Its most iconic image was captured in dramatic footage from Saigon on April 29, 1975, showing an Air America Huey helicopter lifting CIA operatives, military personnel and their families from an apartment building.

Fewer than 500 Air America employees, including pilots and crewmen, are still living. Records show that 240 pilots and crewmembers were killed in action, most of them as a result of enemy fire in the covert war in Laos. Some pilots are still missing in action.

The CIA conducted Air America operations in secret. To this day, the CIA and other intelligence agencies have not officially recognized Air America. Off the record, however, the intelligence community has nothing but praise for Air America, and in its own history the CIA lauds Air America’s flying prowess.

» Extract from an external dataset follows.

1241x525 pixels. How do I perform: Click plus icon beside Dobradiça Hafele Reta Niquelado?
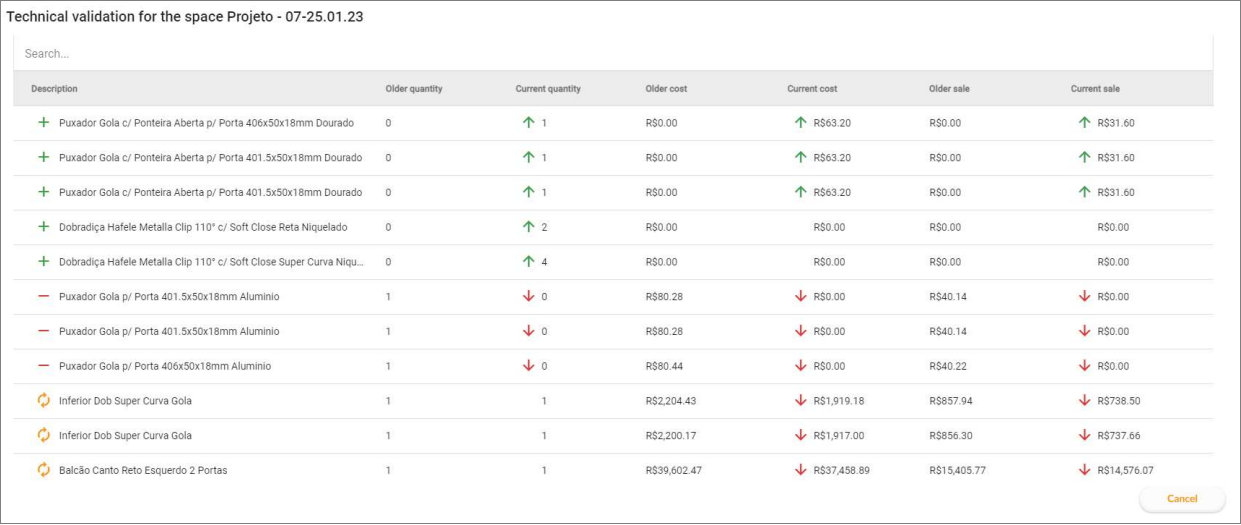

But because they have not received official recognition (translate that to mean “legal” recognition), Air America employees have never received the federal retirement benefits they deserve. Their toughest enemies, ironically, have been their own government’s bureaucracy and the courts.

For about a decade, a handful of Washington lawmakers have campaigned on behalf of Air America. Senate Majority Leader Harry Reid has led the charge. In 2009, Reid, a Nevada Democrat, along with Rep. Shelley Berkley, also a Nevada Democrat, introduced the Air America Veterans Act that called for authorizing a study to determine their eligibility for benefits. Congress asked the director of National Intelligence to prepare a report on the issue.

Gary Bisson, former Air America assistant legal counsel, wrote in an e-mail message that the report was subcontracted, at a cost of about $350,000, to Booz Allen Hamilton, which sent it to the CIA for further vetting.

Based on the report’s findings, the director of National Intelligence, quite predictably, determined that “granting such benefits would undermine the national security utility of proprietaries (CIA jargon for an arm’s-length company that gives the agency deniability), create a costly precedent for granting such benefits to other proprietary employees, and would not withstand legal or public scrutiny.”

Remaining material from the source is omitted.